Data:
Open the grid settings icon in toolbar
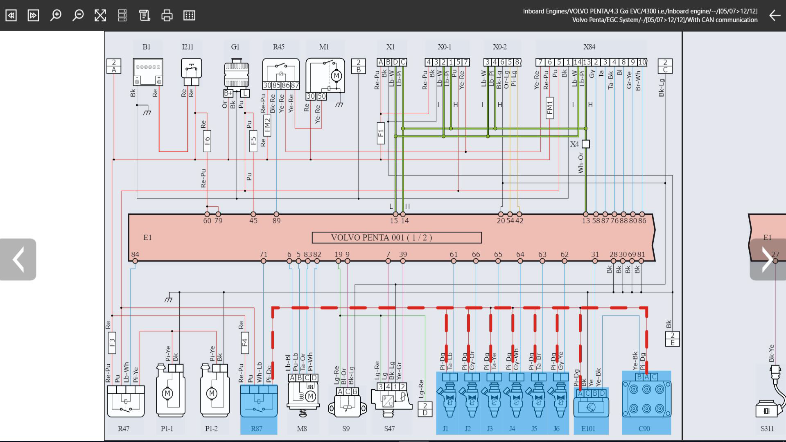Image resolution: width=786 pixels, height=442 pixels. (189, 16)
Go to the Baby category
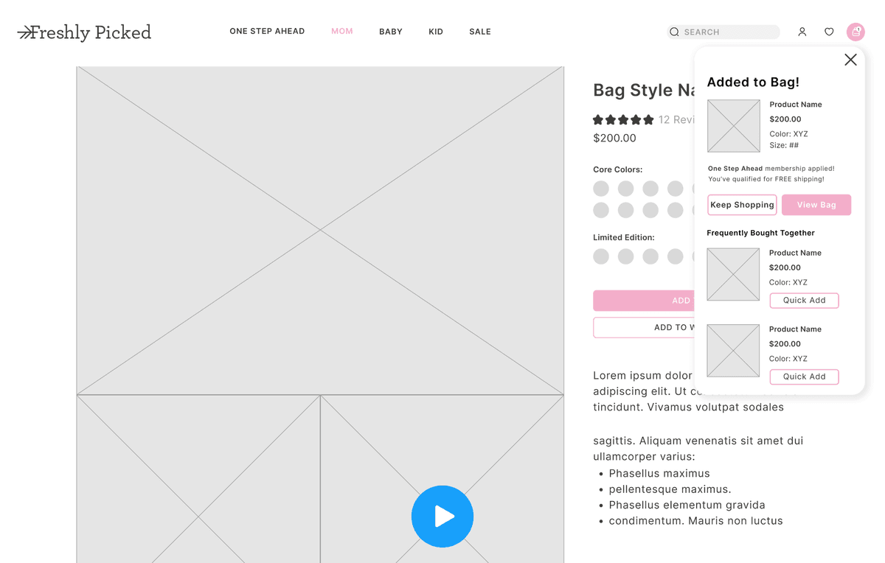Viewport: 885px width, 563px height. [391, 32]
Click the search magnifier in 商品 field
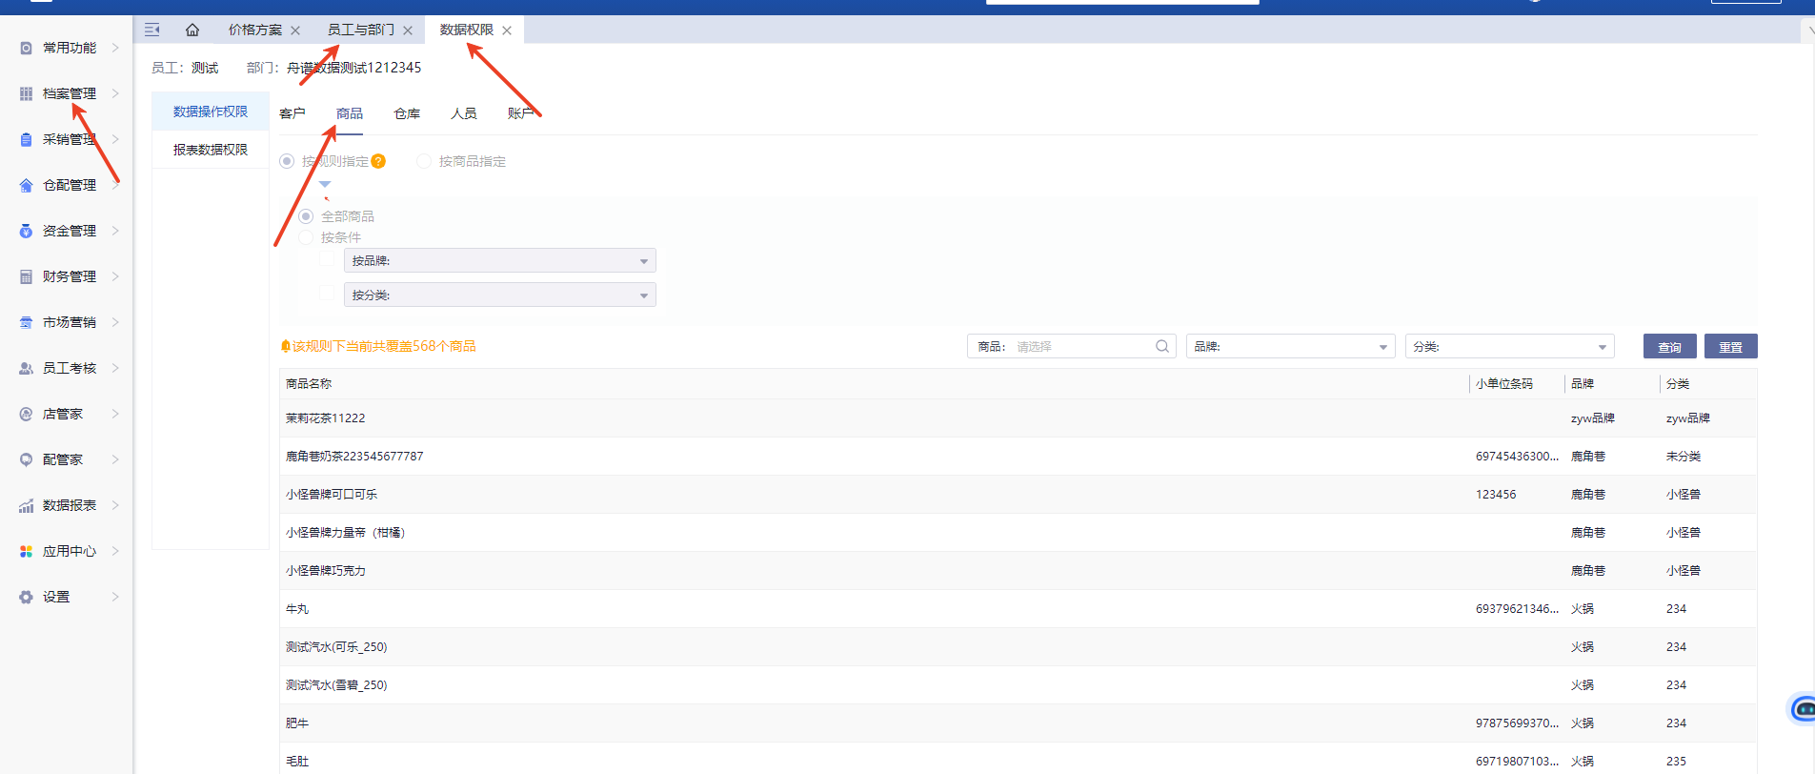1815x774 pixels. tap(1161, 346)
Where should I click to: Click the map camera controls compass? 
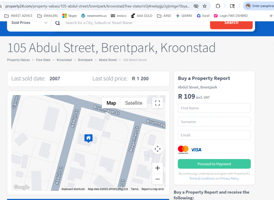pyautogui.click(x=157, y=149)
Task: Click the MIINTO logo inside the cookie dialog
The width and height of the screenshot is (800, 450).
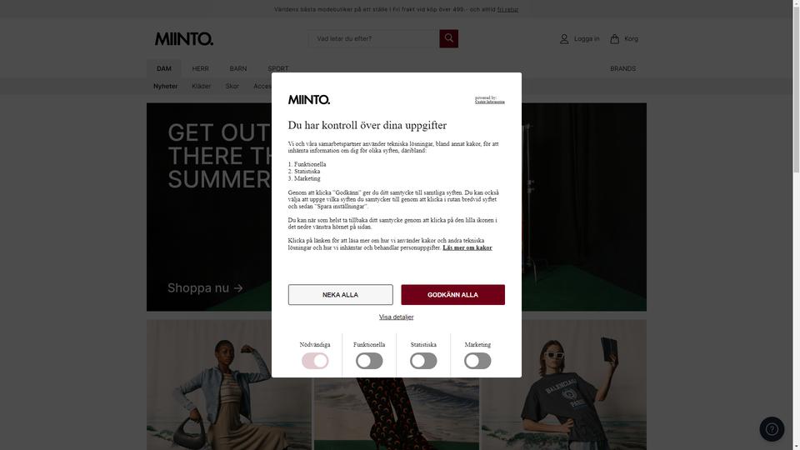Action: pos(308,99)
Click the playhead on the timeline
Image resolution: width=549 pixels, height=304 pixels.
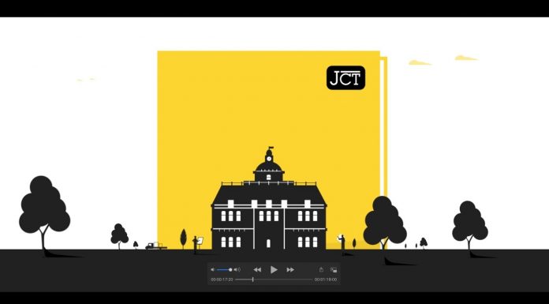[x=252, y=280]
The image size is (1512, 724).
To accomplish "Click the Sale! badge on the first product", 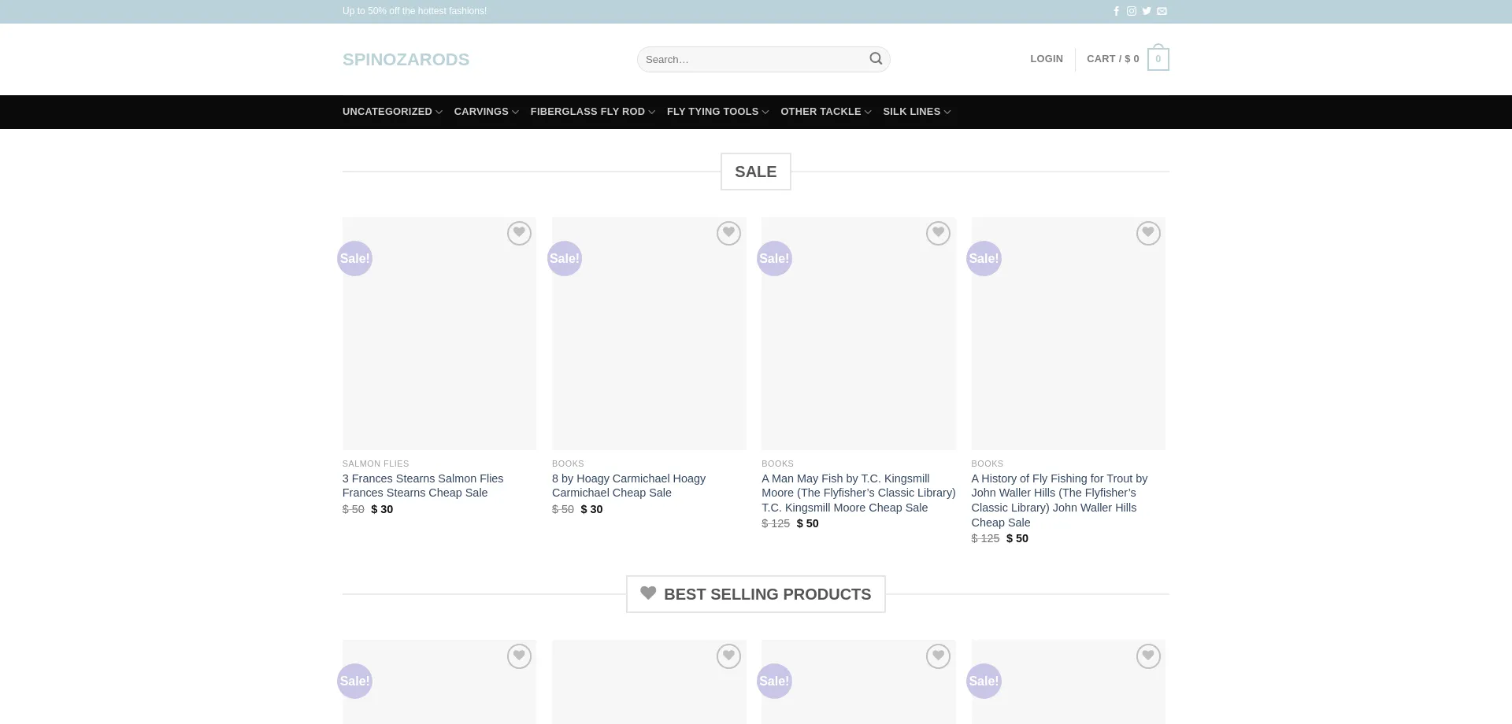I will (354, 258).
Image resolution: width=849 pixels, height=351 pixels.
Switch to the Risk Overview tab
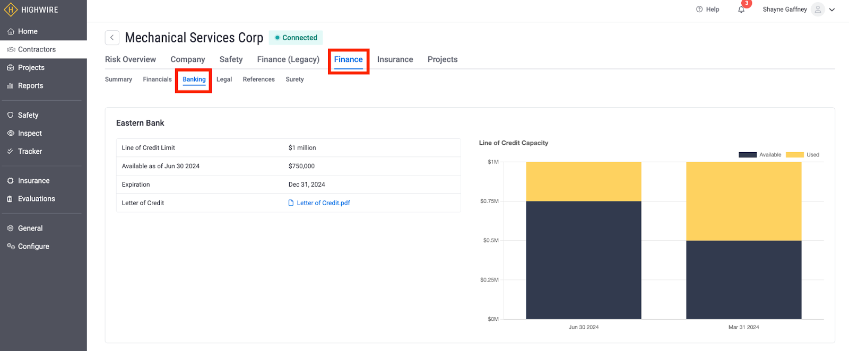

Problem description:
Repeat the data above word for word, starting at its first line and ending at the line that contains "pyautogui.click(x=157, y=149)", with both ends included. Leave the pictures out of your answer.

Task output:
Open the grid settings icon in toolbar
Image resolution: width=786 pixels, height=442 pixels. (189, 16)
Go to the Baby category
Viewport: 885px width, 563px height. [391, 32]
Click the search magnifier in 商品 field
1815x774 pixels. tap(1161, 346)
Where should I click to: Click the map camera controls compass? 
pyautogui.click(x=157, y=149)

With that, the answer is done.